You may recall a post from last September regarding a report by the Children’s Ombudsman into allegations of physical and sexual at an unidentified primary school in Co. Kilkenny.

The school’s child-abuse prevention policy which applied at the time of the alleged abuse states:

“The Stay Safe programme has been approved by the board of management as a teacher’s aid to be used in accordance with the Catholic ethos which demands that the law of God and of the church, and not the child’s feelings, be the guiding principle.”.”

Further to this, Ms McCarthy spoke about the case on Tonight With Vincent Browne last night.

Her appearance followed Fianna Fáil leader Mícheal Martin raising the matter with Taoiseach Enda Kenny during Leaders’ Questions yesterday in which he claimed the Education Minister and the Department of Education have refused to meet with the parents of the children concerned.

Ms McCarthy told viewers:

“In 2006, a child came home from her rural school in Co. Kilkenny and she had a bruise on her arm and when her parents asked, ‘what had happened?’, she said that, ‘a teacher had done it’.
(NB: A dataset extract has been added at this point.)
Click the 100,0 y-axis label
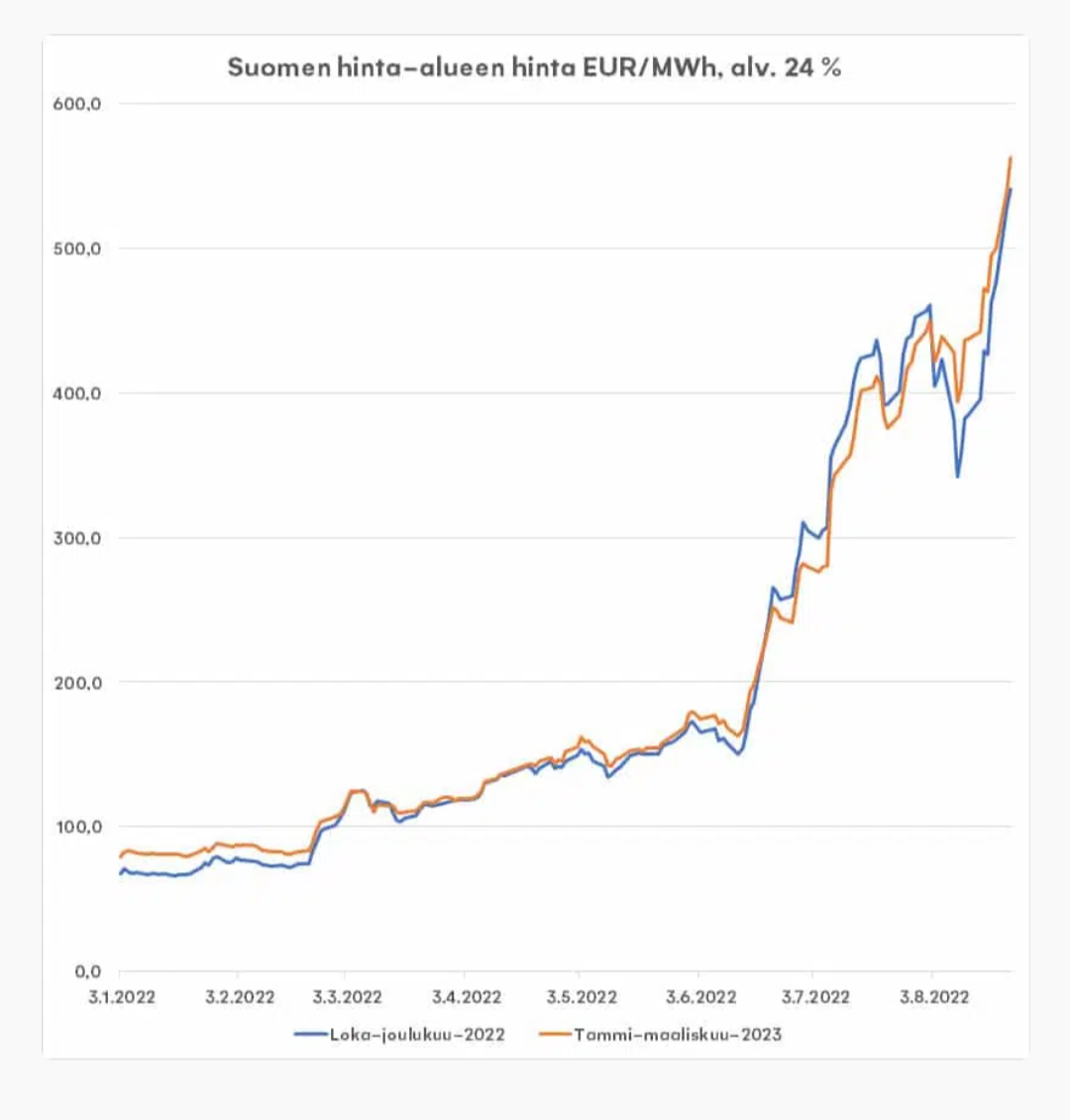Image resolution: width=1070 pixels, height=1120 pixels. [77, 828]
This was the start of what turned out to be a series of disclosures by children, 10 children, aged mostly 5 and 6, who were in a national school, against 3 female teachers in their school.

They alleged that all three had been physically abusive and that two of the teachers had been sexually abusive. The parents contacted the school and, to this day, they really have got no proper response.”

The allegations were investigated by the guards and the HSE and the Board of Management in the school also investigated them. The Children’s Ombudsman, Emily Logan, the first Children’s Ombudsman, she never actually published this report.

She released it to the relevant parties on the day that she left the job as Children’s Ombudsman. The reason it took five years to complete that report is that it was blighted by legal considerations. First of all, the need to keep the identities of children private. But, secondly, because there are serious issues about people’s reputations. And I have to make it clear that these are just allegations.

But the Children’s Ombudsman found very serious, made very serious findings in relation to the HSE and the school found that these allegations were never, in effect, investigated because they were never properly investigated.

Now the report was released to the school, to the Department of Education and to [child and family agency] Tusla and they were all given time to respond to it. That time is up. I believe that the Tusla and the department have responded.

I wrote a story myself some time ago that the chairman of the board of management, who is a priest, held a meeting with the parents of the children who are currently in the school and told them that the report [Children’s Ombudsman’s report] is riddled with errors, he wants it withdrawn and an apology made.

Since this all happened, new complainants and new allegations emerged. These are now being investigated by the guards on Harcourt Square in Dublin. There’s a more serious attitude being taken this time.

That means you have guards investigating this at the moment, Tusla has also appointed a child law solicitor to do a review of how the original allegations were handled.

And that’s probably a good sign that the solicitor I believe is Catherine Ghent, who has a very good reputation. I don’t think she would have taken this on if she felt she wasn’t going to be able to do a proper review.

The teachers against whom the complaints were made are still teaching in the school, even as these two investigations are going on and I think, most significantly, one of the teachers against whom allegations were made, is the principal of the school.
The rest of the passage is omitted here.